*** Source data Section Begins ***

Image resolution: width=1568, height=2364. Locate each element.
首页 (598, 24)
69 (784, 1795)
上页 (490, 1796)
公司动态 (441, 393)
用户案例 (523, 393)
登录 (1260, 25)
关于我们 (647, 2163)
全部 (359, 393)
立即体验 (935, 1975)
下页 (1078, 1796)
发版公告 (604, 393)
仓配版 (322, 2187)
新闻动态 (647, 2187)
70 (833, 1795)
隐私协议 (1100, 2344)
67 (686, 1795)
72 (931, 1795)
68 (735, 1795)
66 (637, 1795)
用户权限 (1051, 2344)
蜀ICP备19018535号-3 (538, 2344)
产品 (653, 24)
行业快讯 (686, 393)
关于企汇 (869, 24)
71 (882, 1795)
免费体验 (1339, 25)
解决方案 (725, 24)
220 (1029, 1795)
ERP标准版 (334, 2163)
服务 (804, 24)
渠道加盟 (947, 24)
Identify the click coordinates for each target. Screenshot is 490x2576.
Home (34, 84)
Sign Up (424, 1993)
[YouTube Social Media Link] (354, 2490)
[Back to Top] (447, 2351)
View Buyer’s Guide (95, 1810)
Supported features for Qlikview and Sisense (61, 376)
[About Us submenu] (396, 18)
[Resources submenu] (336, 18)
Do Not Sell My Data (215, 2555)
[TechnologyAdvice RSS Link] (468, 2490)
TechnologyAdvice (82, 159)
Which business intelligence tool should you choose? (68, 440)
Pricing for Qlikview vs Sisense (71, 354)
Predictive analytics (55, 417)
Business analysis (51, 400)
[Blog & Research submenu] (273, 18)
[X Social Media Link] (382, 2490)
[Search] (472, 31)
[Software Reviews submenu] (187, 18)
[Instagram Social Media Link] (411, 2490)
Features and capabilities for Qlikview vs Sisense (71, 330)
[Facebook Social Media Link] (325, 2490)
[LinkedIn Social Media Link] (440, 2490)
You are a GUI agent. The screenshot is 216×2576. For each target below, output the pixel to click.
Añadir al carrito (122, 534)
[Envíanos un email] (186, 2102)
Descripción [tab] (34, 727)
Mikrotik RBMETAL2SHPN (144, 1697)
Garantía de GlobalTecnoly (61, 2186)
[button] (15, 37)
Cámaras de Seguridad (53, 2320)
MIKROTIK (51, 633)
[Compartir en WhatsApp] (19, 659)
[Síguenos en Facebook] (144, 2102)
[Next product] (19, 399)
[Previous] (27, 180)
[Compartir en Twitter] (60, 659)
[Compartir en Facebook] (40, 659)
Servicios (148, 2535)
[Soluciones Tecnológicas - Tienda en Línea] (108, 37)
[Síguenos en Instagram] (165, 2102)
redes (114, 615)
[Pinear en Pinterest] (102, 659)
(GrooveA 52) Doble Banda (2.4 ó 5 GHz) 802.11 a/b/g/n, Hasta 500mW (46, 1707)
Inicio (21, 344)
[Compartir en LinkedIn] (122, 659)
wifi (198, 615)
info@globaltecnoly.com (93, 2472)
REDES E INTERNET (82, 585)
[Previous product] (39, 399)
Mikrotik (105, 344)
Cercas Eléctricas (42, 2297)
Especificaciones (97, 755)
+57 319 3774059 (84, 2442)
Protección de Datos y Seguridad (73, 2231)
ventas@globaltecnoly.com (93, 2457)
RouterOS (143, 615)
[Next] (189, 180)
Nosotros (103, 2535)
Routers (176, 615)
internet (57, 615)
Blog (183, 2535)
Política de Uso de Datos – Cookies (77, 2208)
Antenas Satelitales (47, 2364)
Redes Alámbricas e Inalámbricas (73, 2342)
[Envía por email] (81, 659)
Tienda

*** Source data Section Ends ***

Try it: The required output is the whole listing, printed again exactly.

Answer to this task:
Image resolution: width=1568, height=2364. Locate each element.
首页 (598, 24)
69 (784, 1795)
上页 (490, 1796)
公司动态 (441, 393)
用户案例 (523, 393)
登录 (1260, 25)
关于我们 (647, 2163)
全部 (359, 393)
立即体验 (935, 1975)
下页 (1078, 1796)
发版公告 (604, 393)
仓配版 (322, 2187)
新闻动态 (647, 2187)
70 (833, 1795)
隐私协议 (1100, 2344)
67 (686, 1795)
72 (931, 1795)
68 (735, 1795)
66 (637, 1795)
用户权限 (1051, 2344)
蜀ICP备19018535号-3 (538, 2344)
产品 (653, 24)
行业快讯 (686, 393)
关于企汇 (869, 24)
71 (882, 1795)
免费体验 (1339, 25)
解决方案 (725, 24)
220 (1029, 1795)
ERP标准版 (334, 2163)
服务 (804, 24)
渠道加盟 (947, 24)
Identify the click coordinates for each target. Screenshot is 490x2576.
Home (34, 84)
Sign Up (424, 1993)
[YouTube Social Media Link] (354, 2490)
[Back to Top] (447, 2351)
View Buyer’s Guide (95, 1810)
Supported features for Qlikview and Sisense (61, 376)
[About Us submenu] (396, 18)
[Resources submenu] (336, 18)
Do Not Sell My Data (215, 2555)
[TechnologyAdvice RSS Link] (468, 2490)
TechnologyAdvice (82, 159)
Which business intelligence tool should you choose? (68, 440)
Pricing for Qlikview vs Sisense (71, 354)
Predictive analytics (55, 417)
Business analysis (51, 400)
[Blog & Research submenu] (273, 18)
[X Social Media Link] (382, 2490)
[Search] (472, 31)
[Software Reviews submenu] (187, 18)
[Instagram Social Media Link] (411, 2490)
Features and capabilities for Qlikview vs Sisense (71, 330)
[Facebook Social Media Link] (325, 2490)
[LinkedIn Social Media Link] (440, 2490)
You are a GUI agent. The screenshot is 216×2576. For each target below, output the pixel to click.
Añadir al carrito (122, 534)
[Envíanos un email] (186, 2102)
Descripción [tab] (34, 727)
Mikrotik RBMETAL2SHPN (144, 1697)
Garantía de GlobalTecnoly (61, 2186)
[button] (15, 37)
Cámaras de Seguridad (53, 2320)
MIKROTIK (51, 633)
[Compartir en WhatsApp] (19, 659)
[Síguenos en Facebook] (144, 2102)
[Next product] (19, 399)
[Previous] (27, 180)
[Compartir en Twitter] (60, 659)
[Compartir en Facebook] (40, 659)
Servicios (148, 2535)
[Soluciones Tecnológicas - Tienda en Línea] (108, 37)
[Síguenos en Instagram] (165, 2102)
redes (114, 615)
[Pinear en Pinterest] (102, 659)
(GrooveA 52) Doble Banda (2.4 ó 5 GHz) 802.11 a/b/g/n, Hasta 500mW (46, 1707)
Inicio (21, 344)
[Compartir en LinkedIn] (122, 659)
wifi (198, 615)
info@globaltecnoly.com (93, 2472)
REDES E INTERNET (82, 585)
[Previous product] (39, 399)
Mikrotik (105, 344)
Cercas Eléctricas (42, 2297)
Especificaciones (97, 755)
+57 319 3774059 (84, 2442)
Protección de Datos y Seguridad (73, 2231)
ventas@globaltecnoly.com (93, 2457)
RouterOS (143, 615)
[Next] (189, 180)
Nosotros (103, 2535)
Routers (176, 615)
internet (57, 615)
Blog (183, 2535)
Política de Uso de Datos – Cookies (77, 2208)
Antenas Satelitales (47, 2364)
Redes Alámbricas e Inalámbricas (73, 2342)
[Envía por email] (81, 659)
Tienda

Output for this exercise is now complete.